[PATCH] (with benchmarks) binary patching of paravirt_ops call sites

zach at vmware.com (Zachary Amsden) · Thu, 01 Jun 2006 17:01:30 -0700

Rusty Russell wrote:
> Hi all,
>
> 	Sorry for the delay.  This implements binary patching of call sites for
> interrupt-related paravirt ops, since no-doubt Andi wasn't the only one
> to believe this approach is slow.
>
>
>   

Sorry to take so long to look over this.  I believe this is another good 
step.  But you do need more - I believe the following are extremely 
sensitive to context switch latency:

> Lmbench pipe bandwidth:
>   normal 2522.2
>   paravirt 2335.5 [-7.402%]
>   paravirt-patch 2401 [-4.805%]
> Lmbench UNIX socket bandwidth:
>   normal 2935
>   paravirt 2617 [-10.834%]
>   paravirt-patch 2788.2 [-5.001%]

This means you'll probably need to inline / patch everything on the 
common path in switch_to, which includes GDT updates and a reload of CR3.

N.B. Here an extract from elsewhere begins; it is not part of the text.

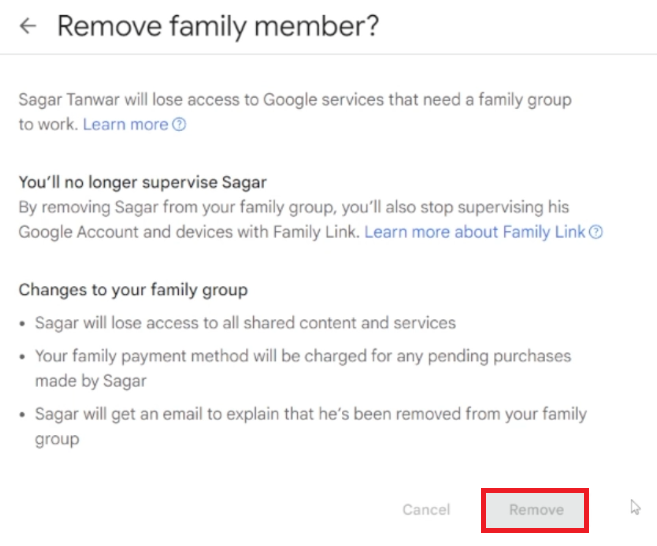Viewport: 657px width, 546px height.
Task: Open Learn more about Family Link
Action: pos(475,231)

You'll probably also want to inline / patch the read of CR2 in the page 
fault path.

So if you have to do inlining for both a read and write CR accessors, 
doesn't it seem easier to just do them all and be gone with the stub 
implementations?  Having a common approach is what led us down the patch 
of full blown patching, as it was easier to maintain than an ad-hoc set 
of interfaces selected simply by virtue of being on the critical path.  
The critical paths are quite a bit different on 64-bit as well, which 
means things like CR8 and WRMSR become important to inline.

In either case, letting the kernel decide which interfaces to complicate 
with inline patching could be the best solution - but we'd have to be 
careful to require non-virtualizable interfaces (or interfaces which 
require memory trapping) to always provide patchable alternatives.

Zach